A penalização foi aplicada durante uma paragem tardia para troca de pneus sob o safety car virtual no circuito de Hungaroring. O documento oficial dos comissários indicava que Hamilton excedeu o limite de 80 km/h em apenas 0,1 km/h. O director da equipa, Fred Vasseur, insinuou que a infração poderia ter sido ainda menor, referindo que existe uma pequena margem de tolerância, sugerindo que Hamilton estava a apenas 0,01 km/h acima do limite. “O limite era 80 [km/h], mas a FIA aceita 80,05 e nós fizemos 80,06,” disse Vasseur, sublinhando que as velocidades eram provavelmente arredondadas para dar a discrepância de 0,1 km/h.

Vasseur destacou que, quando o fim de semana não decorre como planeado, uma diferença de 0,1 km/h pode ser significativa. Até há alguns anos, a FIA permitia uma tolerância até 80,9 km/h antes de considerar que os carros tinham quebrado o limite de velocidade, mas isso levou as equipas a abusar desse limite, resultando na atual abordagem de tolerância zero. A responsabilidade recai sobre as equipas para assegurar que os seus sistemas estão perfeitamente calibrados para manter a velocidade abaixo de 80 km/h durante todos os mini-setores onde são feitas as medições de tempo, bem como sobre os pilotos para activarem e desactivarem o limitador no momento certo.

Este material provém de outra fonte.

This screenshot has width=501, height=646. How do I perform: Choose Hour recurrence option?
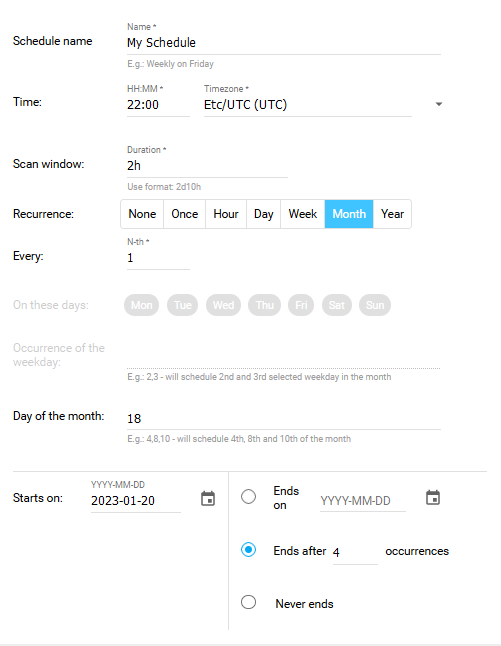click(226, 214)
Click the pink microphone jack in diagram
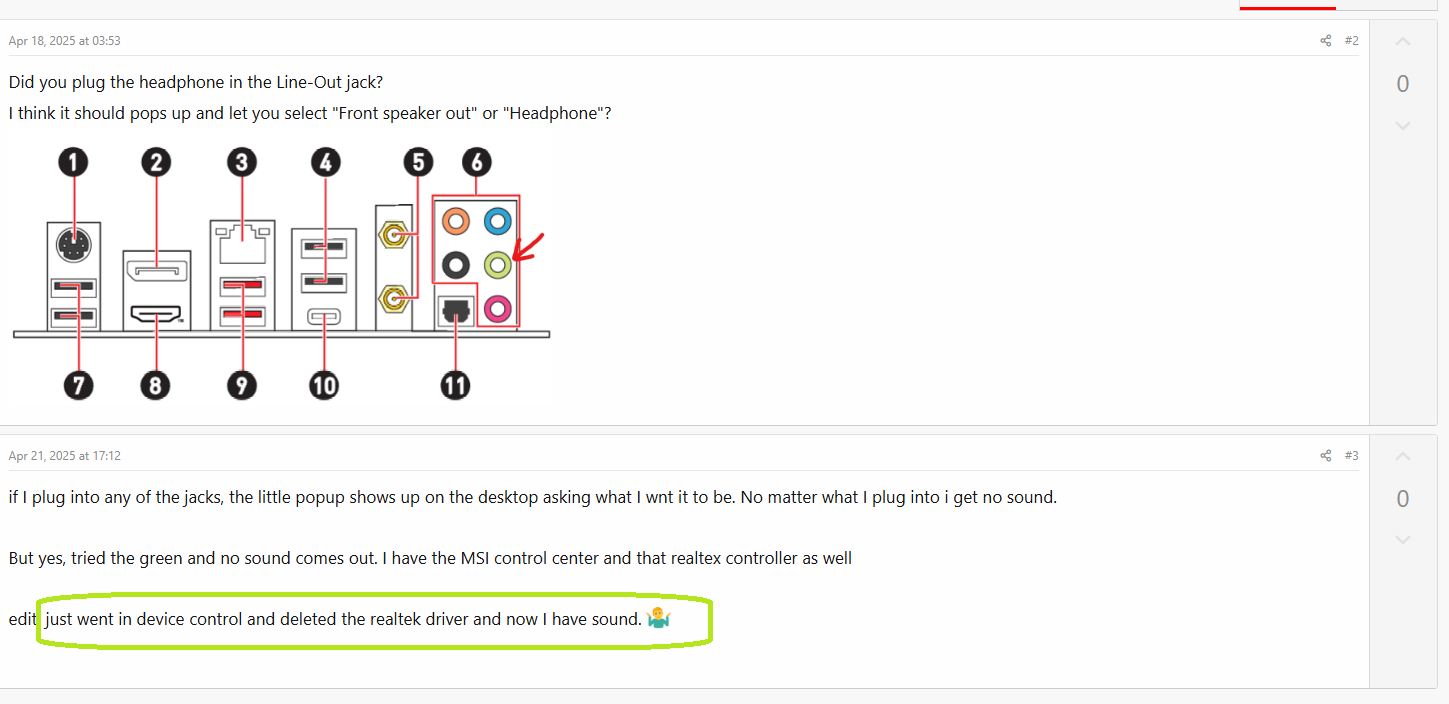Viewport: 1449px width, 704px height. click(x=497, y=308)
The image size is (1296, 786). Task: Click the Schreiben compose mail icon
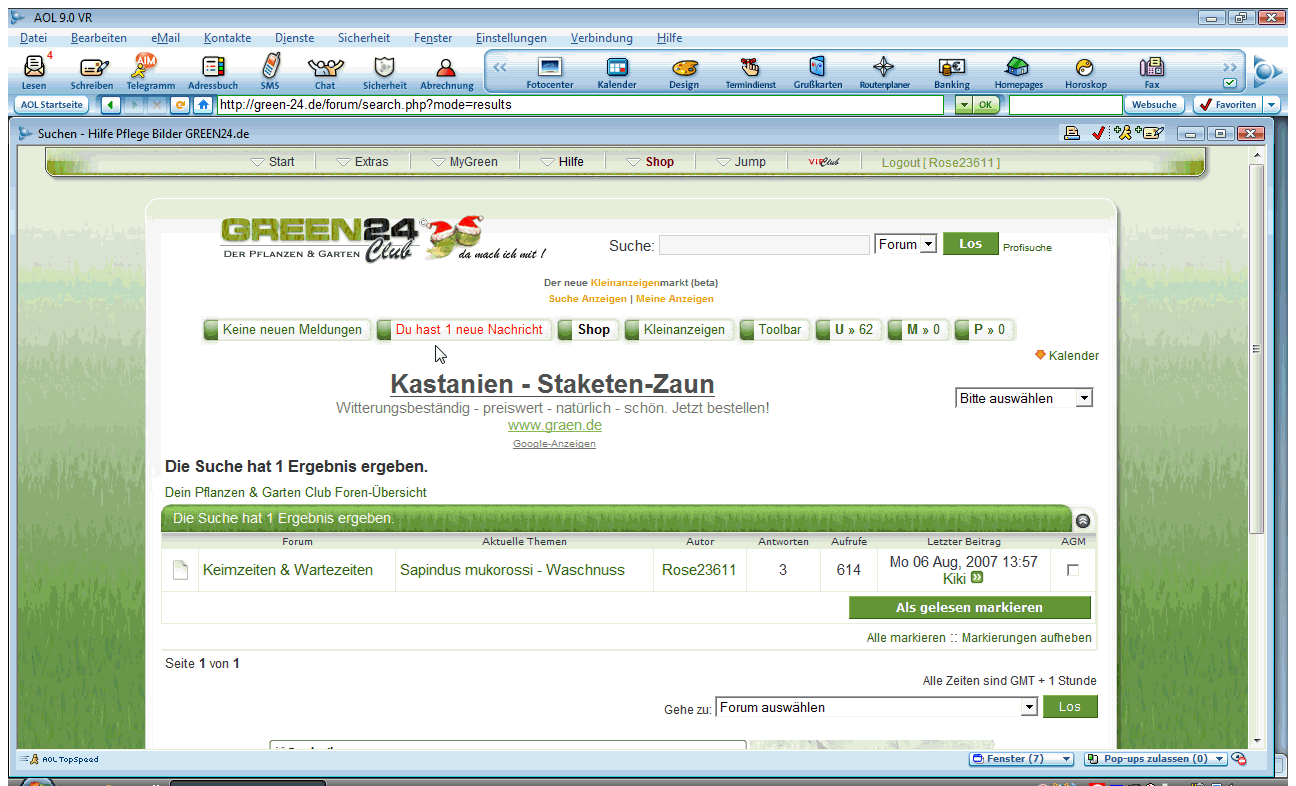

No caso de Hamilton, Vasseur sugeriu que, na sua pressa para ultrapassar o piloto da Mercedes, Kimi Antonelli, ele terá libertado o limitador demasiado cedo ao sair dos boxes. “É provavelmente uma sucessão de erros,” comentou Vasseur. “Ele bloqueou a roda na paragem, e perdemos algumas décimas durante a paragem. Depois, provavelmente estava a tentar ser óptimo na saída do pit lane, mas foi um pouco cedo.”

Após a bandeira de xadrez, Hamilton referiu-se ao seu historial de penalizações, que incluía uma penalização de cinco segundos no Grande Prémio da Grã-Bretanha por um arranque antecipado e outra também de cinco segundos no Grande Prémio da Bélgica por uma colisão na primeira volta com George Russell. Além disso, em Hungria, antes da penalização por velocidade, Hamilton já tinha recebido uma desqualificação de três lugares por obstruir Oscar Piastri na qualificação. Apesar de reconhecer a sequência de decisões desfavoráveis, Hamilton não sente que há uma campanha contra si, aceitando a responsabilidade por alguns dos incidentes.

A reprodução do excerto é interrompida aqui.